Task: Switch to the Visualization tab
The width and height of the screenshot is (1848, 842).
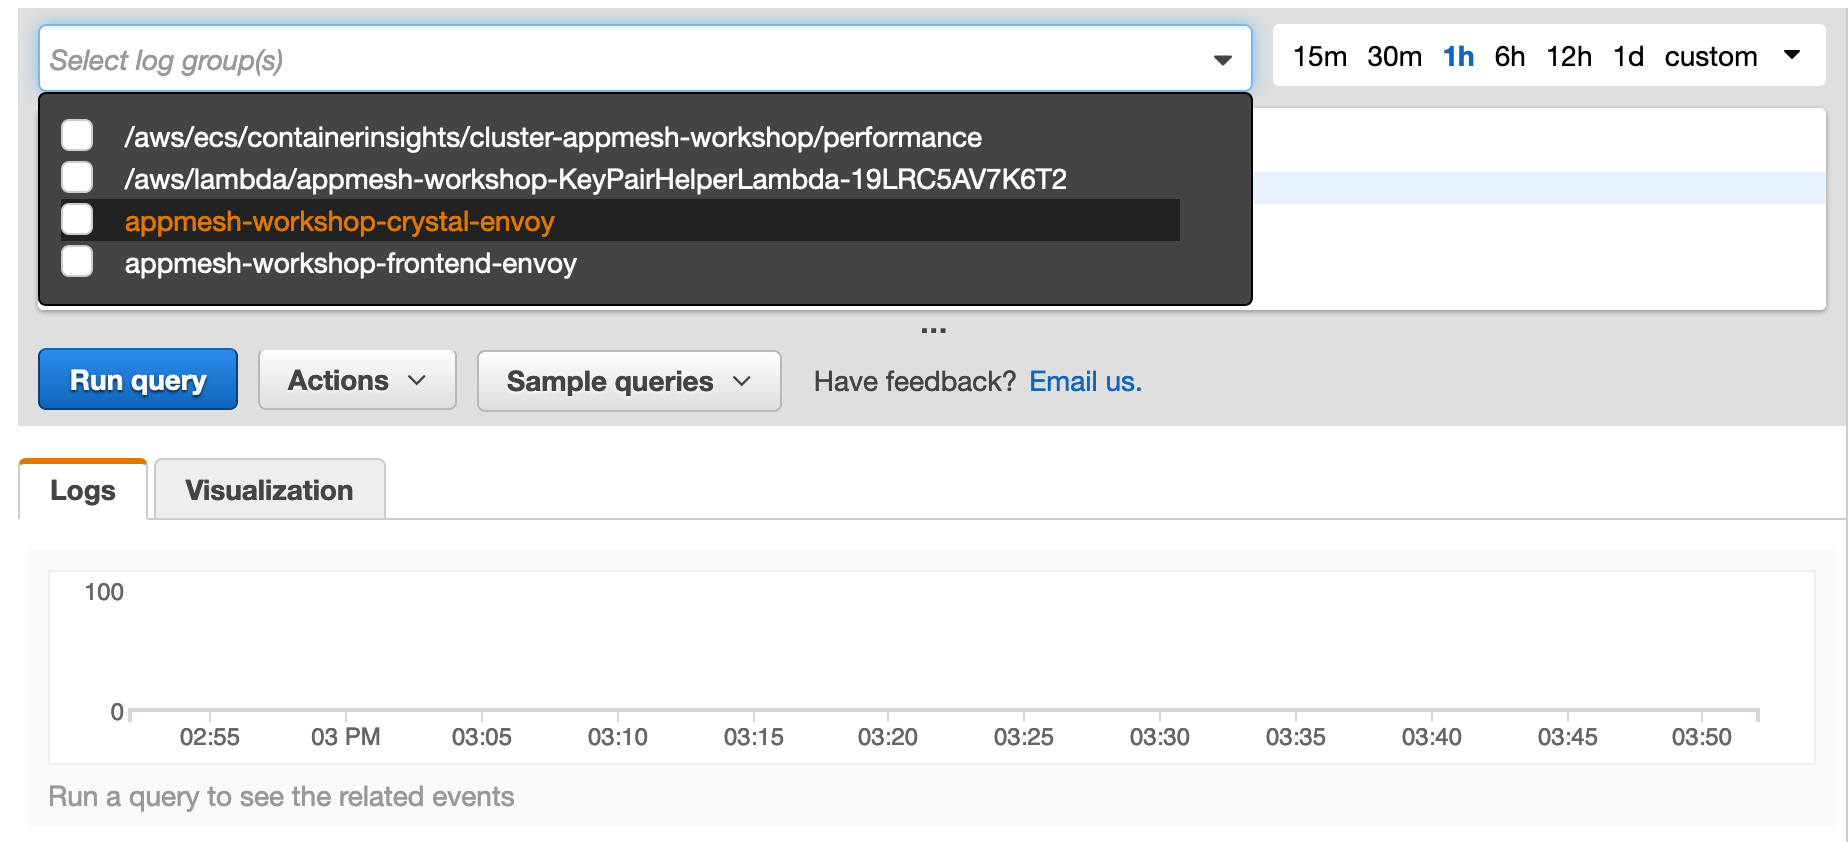Action: click(x=269, y=490)
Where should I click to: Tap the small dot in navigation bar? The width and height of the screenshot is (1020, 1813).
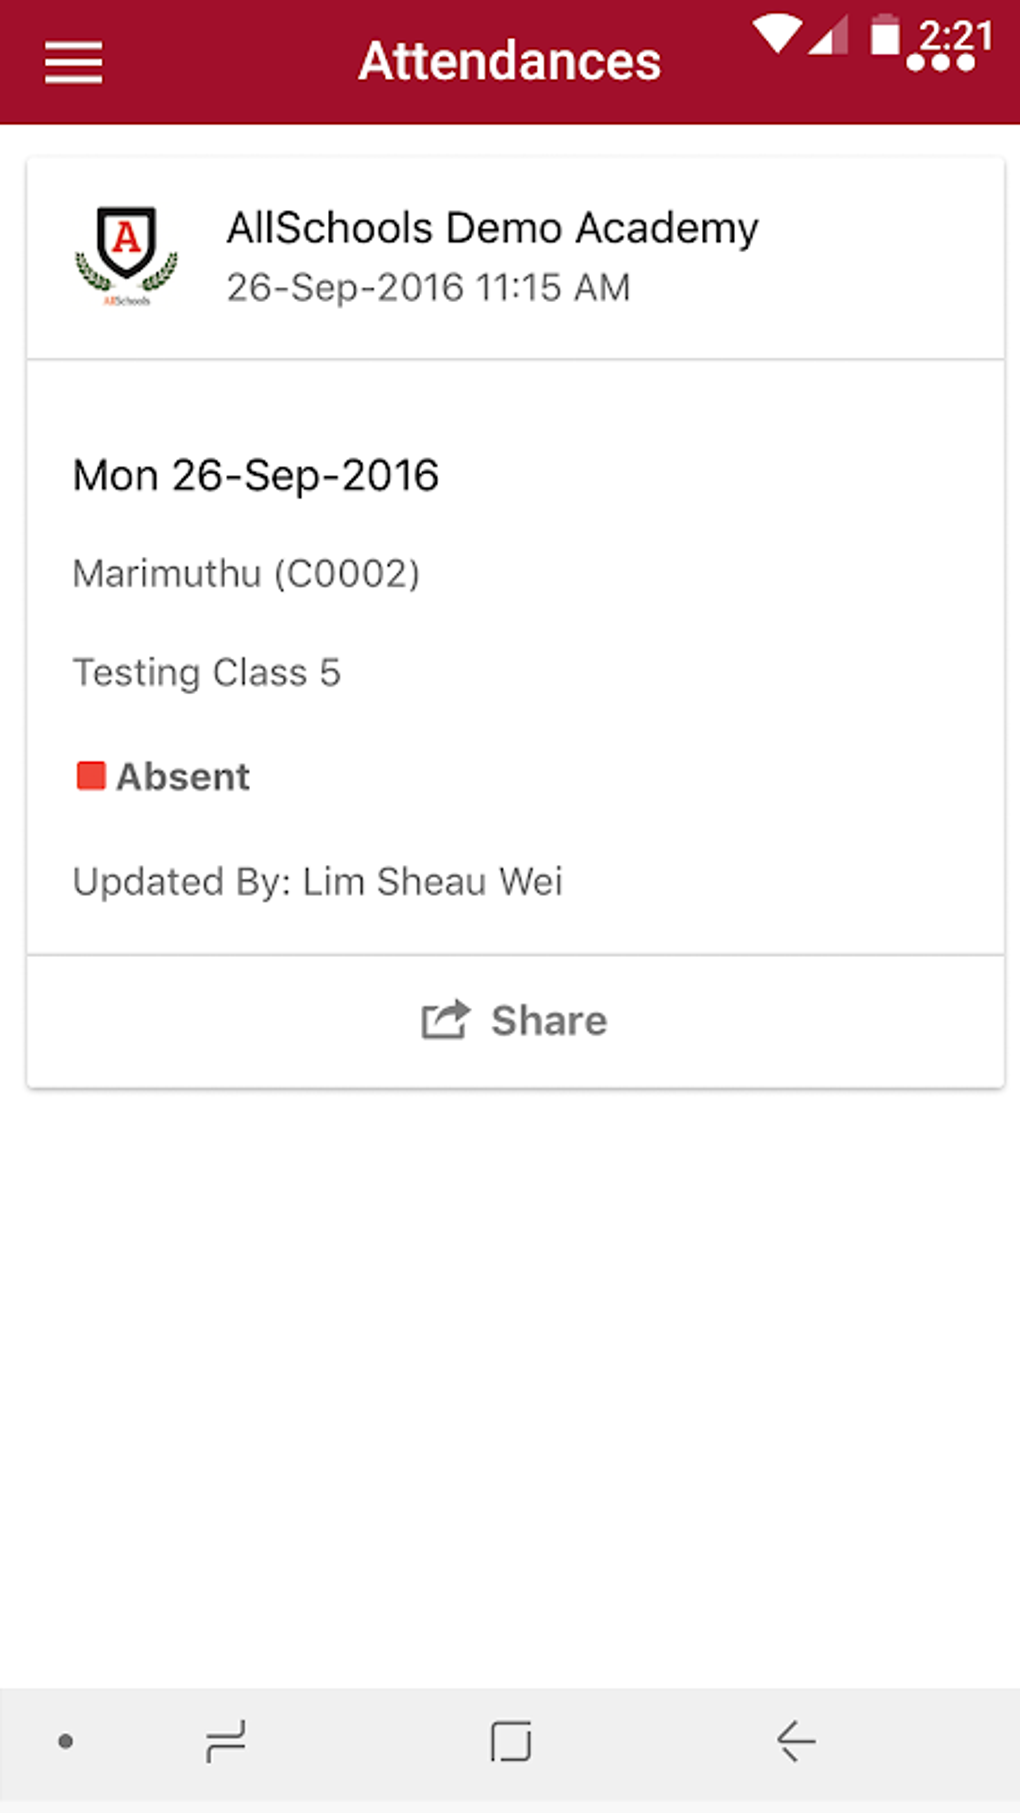tap(66, 1741)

**Stated task:** Give back the lines above word for word, without the pictures.

**Full output:**
Task: Switch to the Visualization tab
The width and height of the screenshot is (1848, 842).
Action: click(x=269, y=490)
Where should I click to: Tap the small dot in navigation bar? The width and height of the screenshot is (1020, 1813).
tap(66, 1741)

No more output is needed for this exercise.